Friday, January 29, 2010
Everyone is asleep but me, and I am alone downstairs. It is the first time I have been alone downstairs in exactly eleven weeks. I actually feel aware of the bend of my middle, aware of not being pregnant, because I haven't sat here, alone, since I was pregnant. I can feel some sort of plateau happening because I am okay alone down here.
On Wednesday I left my baby to run my meeting. I felt tormented about doing it, and concocted a very convoluted plan whereby my friend Gina met us at the hospital and wore Fiona for the two hours while the meeting took place. Greg and I went out on 20 minute intervals to check in on them. Fiona Clementine, despite the fact that at home she often nurses every 20 minutes in the evening, slept the entire time. Amazing, and so good for me... because I absolutely loved being back at Empty Arms. It feels so awkward to say that I loved being there, because obviously it is sad, but it just fills me so much to be around people who have done this. That, and feeling like what I have created is helping somebody. Some people. At the end of the evening I took Fiona back into my arms and sat with her in a darkened conference room and nursed her. My hands fit around her body and I felt her in a way that I needed to be reminded to feel her, because she is here with me, and going to the meeting helped to shake me back to that amazing realization. Not just that Fiona is NOT GONE, which sometimes is the focus, but that she is actually here. Unlike some other babies, who are not.

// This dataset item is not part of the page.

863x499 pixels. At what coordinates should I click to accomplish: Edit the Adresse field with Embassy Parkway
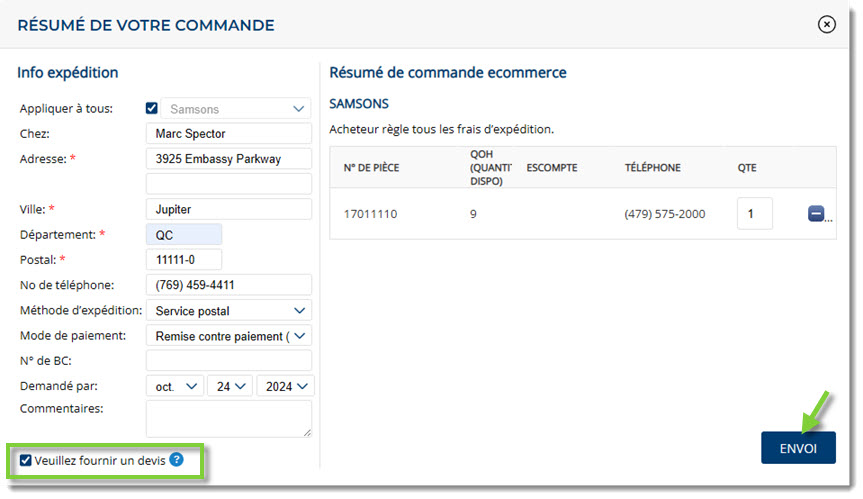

I asked people to speak about a dark place for them, either of the past or right now. My moment was so vivid, and I described it in detail and then thought some more about it as I lay in bed later that night. I remembered a shower I took, it might have been day four, or five. I stood under the water for a long time, my breasts were huge and pouring with milk, and they hurt so much. I knew I wasn't supposed to touch them or express any milk, to make it stop, but I couldn't bear it. I squeezed them under the hot, hot water, just a little, just to take some of the edge off. I can remember the milk swirling in the drain, round and round, and I could have even just been imagining it mixing with the water, visibly going down, down the drain, headed nowhere. Nowhere it should have been. Warm tears rinsed my face and the salt of them mixed with the milk and the blood and the water at my feet.

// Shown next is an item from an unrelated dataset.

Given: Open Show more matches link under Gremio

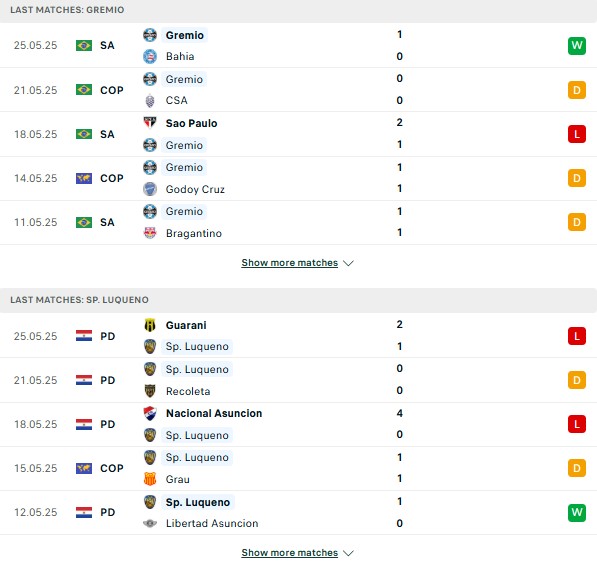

I stepped out of the shower, eventually, and I began to towel off. Maybe it was the drying off, or perhaps I heard something, but I was momentarily distracted, and at this second in time I caught sight of myself in the mirror and lost my breath.
There were several things, several things. My belly hung, pouchy and low, with a sunrise of sleek, shiny stretch marks radiating upwards towards my navel. It was halfway pregnant looking but so obviously devoid of life to me. Above it were the rock hard breasts, mocking my empty handedness. And I dared at that moment to meet my eyes, and gazed into the saddest face I had ever seen.

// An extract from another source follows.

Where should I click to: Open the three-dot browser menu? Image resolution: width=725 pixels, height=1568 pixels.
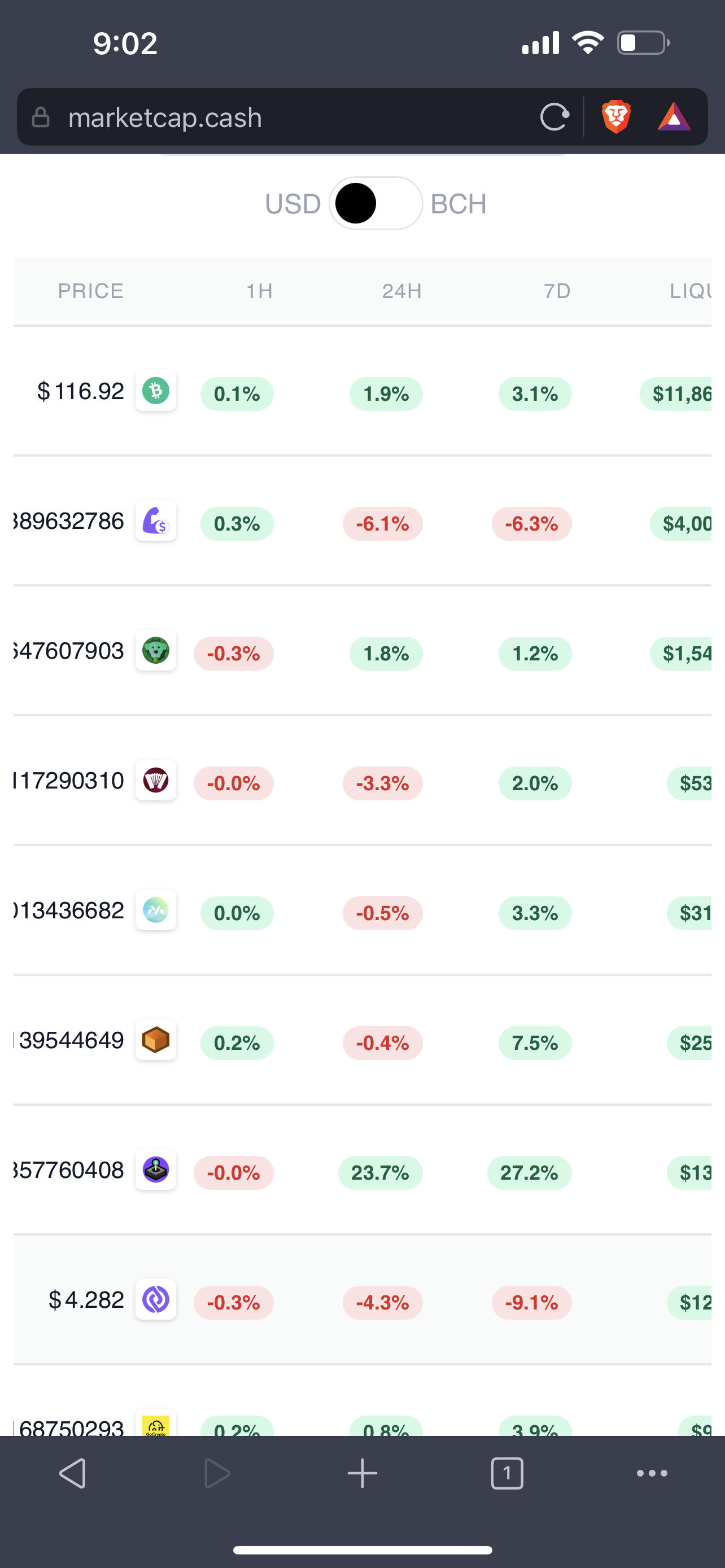652,1473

I remember the word "ravaged" bouncing around in my head like a ping-pong ball, my body was ravaged and torn and swollen and broken, and my heart was the worst of it all. The inside of me felt unrepairable, uncomparable to the outside of me which would one day heal.
Somehow looking at my body brought me up one more notch towards understanding what had happened, towards understanding that the baby, the long awaited baby, had been born, but that she had died. That the baby had been a little girl named Charlotte, and that her brief appearance had already been made, and that she was gone. That she had once been, but her time was finished.
And I was still here.
And I was still here.
I sank, naked, onto the blue bathroom rug, cotton with big hooked loops. It was a 2 by 3 rectangle and I folded myself onto it, belly down, and cried for a long time. I did not want to see myself.
That memory is seared into my brain.
At that time my body was ravaged, it had been torn apart by the birth simply because my baby had died. The awfulness of the swelling and the bleeding and the engorgement and everything else that goes along with the time after birth felt mocking and horrible and painful and wrong, and that was because that baby was not there.
And I thought later on about how it makes perfect sense that I feel haunted every time I give birth, haunted by my body even though none of that swelling and bleeding and engorgement feels so awful when the baby lives.
When I think about what I have been through I find it extremely odd that I feel so normal most of the time now.